SOURCE / MARKETS
Macao eyes slot in global market for gaming devices
Published: Dec 17, 2019 10:03 PM

Slot machines Photo: VCG

Macao may hold a winning hand in the form of its gambling industry amid an economic diversification push and make itself into a major exporter of gaming products, said the head of a local business association. 

The transition from being import-heavy in terms of gaming devices such as slot machines is still a long way off, but the addition of Huawei to a US trade blacklist is serving as a wakeup call for Macao to muse about making slot machines on its own, Kevin Ho King Lun, president of the Industry and Commerce Association of Macau (INCA), told the Global Times in an interview on Monday.

Take the slot machines installed in Macao's casinos. They are mostly made in the US, Australia and Japan. But if one day the US suspends selling those machines to Macao, a move that might be copied by Australia and Japan, the city's gaming sector could be paralyzed overnight, Ho explained. 

This concern is driving the development of Macao's proprietary gaming devices, a vision fitting into the push for industrial innovation and potentially catapulting Macao into a sizable city with exports, he explained. 

Exports are a lesser-known part of the local economy.
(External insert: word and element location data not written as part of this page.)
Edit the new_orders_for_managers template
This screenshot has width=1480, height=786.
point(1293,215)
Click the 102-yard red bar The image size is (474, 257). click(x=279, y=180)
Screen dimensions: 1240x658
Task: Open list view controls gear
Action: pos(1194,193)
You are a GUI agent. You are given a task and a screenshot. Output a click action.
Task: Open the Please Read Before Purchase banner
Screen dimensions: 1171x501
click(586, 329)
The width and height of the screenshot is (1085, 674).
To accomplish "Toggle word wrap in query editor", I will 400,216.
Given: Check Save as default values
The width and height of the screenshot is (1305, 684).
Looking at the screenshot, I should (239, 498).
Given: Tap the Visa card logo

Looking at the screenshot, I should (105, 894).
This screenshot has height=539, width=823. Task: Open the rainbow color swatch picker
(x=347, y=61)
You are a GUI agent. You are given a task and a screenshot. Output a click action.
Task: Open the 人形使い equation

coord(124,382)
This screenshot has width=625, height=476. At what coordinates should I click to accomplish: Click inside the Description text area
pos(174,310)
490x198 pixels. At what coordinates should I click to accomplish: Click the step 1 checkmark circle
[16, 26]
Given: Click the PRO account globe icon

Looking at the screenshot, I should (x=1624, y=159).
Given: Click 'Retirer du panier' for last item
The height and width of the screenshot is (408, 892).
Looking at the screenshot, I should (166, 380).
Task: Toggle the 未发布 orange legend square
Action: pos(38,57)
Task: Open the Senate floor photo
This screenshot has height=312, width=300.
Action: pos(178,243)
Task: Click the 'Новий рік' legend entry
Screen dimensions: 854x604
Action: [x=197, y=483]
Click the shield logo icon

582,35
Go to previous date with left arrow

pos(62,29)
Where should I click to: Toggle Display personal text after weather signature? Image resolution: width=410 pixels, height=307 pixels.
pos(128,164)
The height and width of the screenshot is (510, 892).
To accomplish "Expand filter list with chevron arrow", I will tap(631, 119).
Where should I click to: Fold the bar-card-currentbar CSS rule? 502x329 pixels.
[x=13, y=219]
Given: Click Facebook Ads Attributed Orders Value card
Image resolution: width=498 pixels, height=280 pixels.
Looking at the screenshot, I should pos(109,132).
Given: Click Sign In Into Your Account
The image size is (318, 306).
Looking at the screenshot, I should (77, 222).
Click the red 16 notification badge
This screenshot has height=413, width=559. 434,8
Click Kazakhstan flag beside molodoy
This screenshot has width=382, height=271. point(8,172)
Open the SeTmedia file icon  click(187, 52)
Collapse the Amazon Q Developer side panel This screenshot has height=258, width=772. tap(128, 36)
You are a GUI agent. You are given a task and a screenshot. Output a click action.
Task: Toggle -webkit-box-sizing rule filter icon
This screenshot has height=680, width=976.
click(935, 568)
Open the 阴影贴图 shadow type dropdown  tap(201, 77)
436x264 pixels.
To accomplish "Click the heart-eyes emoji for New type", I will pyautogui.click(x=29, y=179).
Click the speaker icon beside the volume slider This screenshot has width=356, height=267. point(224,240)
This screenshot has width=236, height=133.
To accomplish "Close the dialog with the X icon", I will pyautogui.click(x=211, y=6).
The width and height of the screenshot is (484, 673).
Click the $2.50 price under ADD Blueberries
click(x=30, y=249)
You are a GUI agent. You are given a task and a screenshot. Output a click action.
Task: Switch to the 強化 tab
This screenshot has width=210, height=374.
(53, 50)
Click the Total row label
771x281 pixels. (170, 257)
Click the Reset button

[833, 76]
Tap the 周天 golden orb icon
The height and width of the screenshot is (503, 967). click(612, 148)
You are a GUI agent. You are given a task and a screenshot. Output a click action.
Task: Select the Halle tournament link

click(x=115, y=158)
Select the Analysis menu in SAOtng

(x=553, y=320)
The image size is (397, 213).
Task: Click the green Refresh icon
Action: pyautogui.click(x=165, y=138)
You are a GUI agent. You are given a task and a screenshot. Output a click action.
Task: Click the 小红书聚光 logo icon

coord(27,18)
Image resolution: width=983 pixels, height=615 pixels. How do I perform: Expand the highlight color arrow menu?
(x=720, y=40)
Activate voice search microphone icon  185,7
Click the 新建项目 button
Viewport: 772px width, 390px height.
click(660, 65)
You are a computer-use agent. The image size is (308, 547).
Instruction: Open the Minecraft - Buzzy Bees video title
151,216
Macao's exports, which are mostly clothes and textiles, wine and tobacco, diamond jewelry, and machinery and transport equipment, jumped 9.6 percent year-on-year to 1.17 billion Macao patacas ($145.89 million) in October, mainly driven by re-exports, according to local official data.

Photo: GT

 

The Chinese answer to Las Vegas raked in 269.62 billion Macao patacas in gross gaming revenue in the first 11 months of the year, according to data from the city's Gaming Inspection and Coordination Bureau.

By comparison, the western US state of Nevada, home to Las Vegas, collected $12 billion in gaming revenues in the 12 months ended on October 31, showed figures from the Nevada Gaming Control Board - only about one-third of Macao's total.

Macao's reputation as the world's casino capital is a foundation for its future emergence in gambling machine maker, market watchers said.

The size of the global slot machine market is forecast to exceed $24 billion by 2022, according to an industry report published in September 2018.

"Gambling machines made in Macao, the world's largest gambling city, are likely to be well-received across the globe," Ho at INCA said.

Macao could be heading efforts to make chips used in playing cards and develop the probability algorithms for slot machines, he suggested, and the gaming devices could be made in many industrial estates in the city that lie empty or be outsourced to other places.